So, Alexis and I were in the shuttle bus returning us to our car in the airport parking lot. As the bus made its rounds of the surrounding lots, dropping off other passengers, something interesting happened. At one point a lady was scanning the lot anxiously for her car, and for a while it looked like she had forgotten where she parked. When she finally found it and was getting off the bus, she said something along the lines of: “I’m glad I remembered where I parked, thank gosh!”
Wait a minute… thank gosh?!
Wow… if gosh helps me find my car in an ocean of cars, I’m going to start thanking gosh myself!
I’ve heard of this gosh before - people swear by gosh all the time, and they are often well-mannered and polite people. This gosh must be nice, to have such a nice following.
I’ve also heard that gosh has the power to darn! People often invoke the power of gosh when in sticky situations, and I find it appealing how easy it is for them: they simply (and politely) say, “gosh, darn it!”

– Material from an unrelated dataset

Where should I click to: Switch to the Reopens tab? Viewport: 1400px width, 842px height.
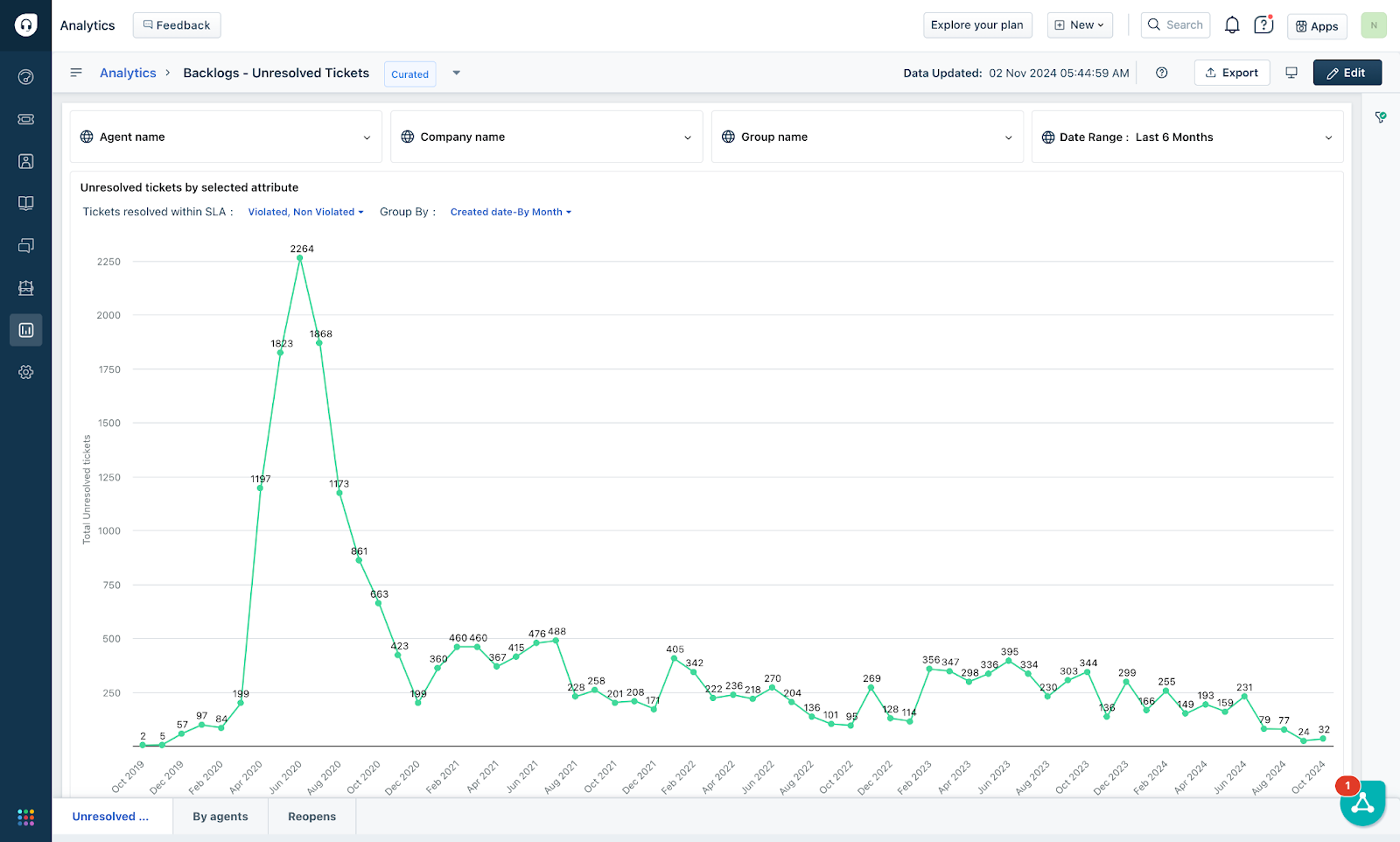[312, 816]
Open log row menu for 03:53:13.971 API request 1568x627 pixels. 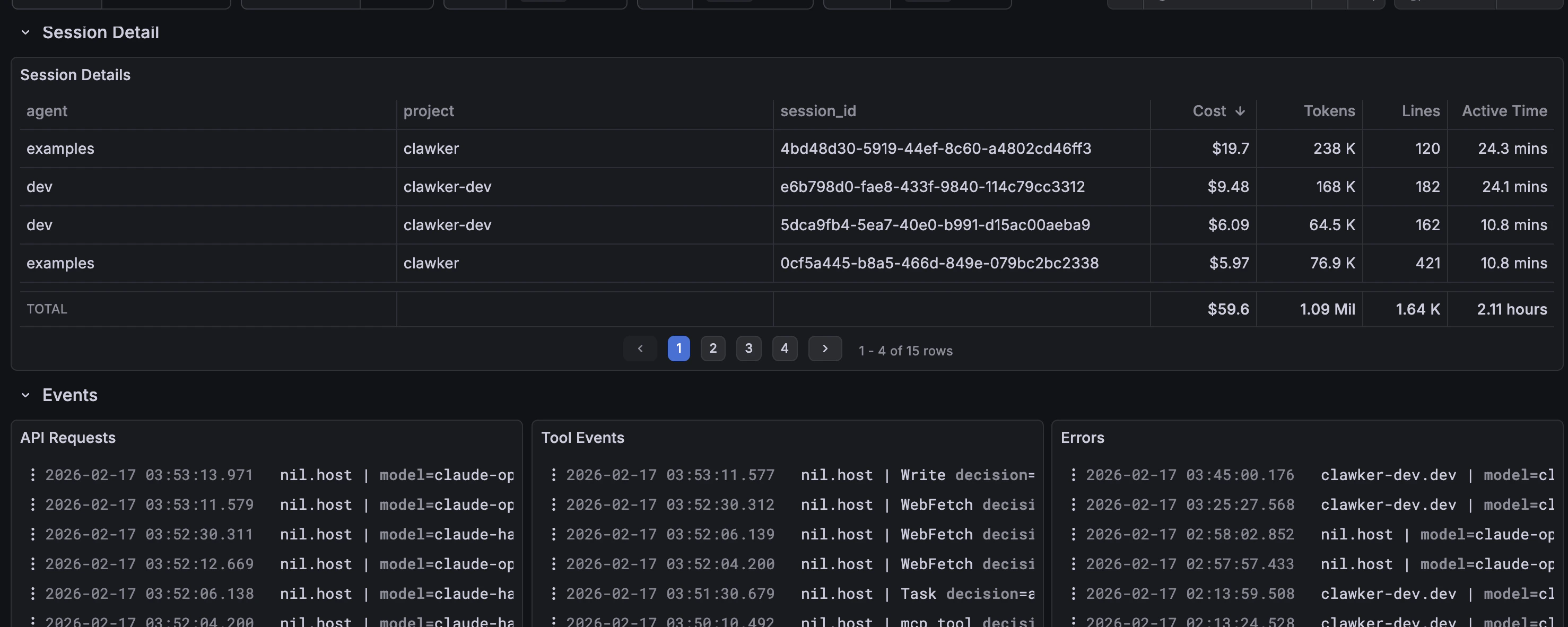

Maybe today I’ll ask gosh to darn my socks.
Oh my gosh… I’m simply at a loss for words for how much I love my tame gosh!
And why should it stop with me? Why should I keep the knowledge of gosh to myself? If I have such a personal relationship with gosh that I can thank gosh in public, that I can ask gosh to darn my socks in public, that I can claim fervently that gosh is MY GOSH in public, then I really should tell other people about my gosh, by gosh!
So, gosh bless you! May the power of gosh always be with you, and may gosh always darn your socks for you.
But please don’t take my gosh’s name in vain. Otherwise you will offend me.
March 15th, 2008 at 10:00 am
Gosh loves us so much he sent us Jeez, who is called Cripes.
And i’m pretty sure this should probably be the next T-shirt from Urban Outfitters.
March 19th, 2008 at 6:33 pm
I think you guys oughtta go to heck for all the danging and darning and everything else. All I can say is Golllllllly! Gee Whiz! Crikey! (It’s a tame pantheon!)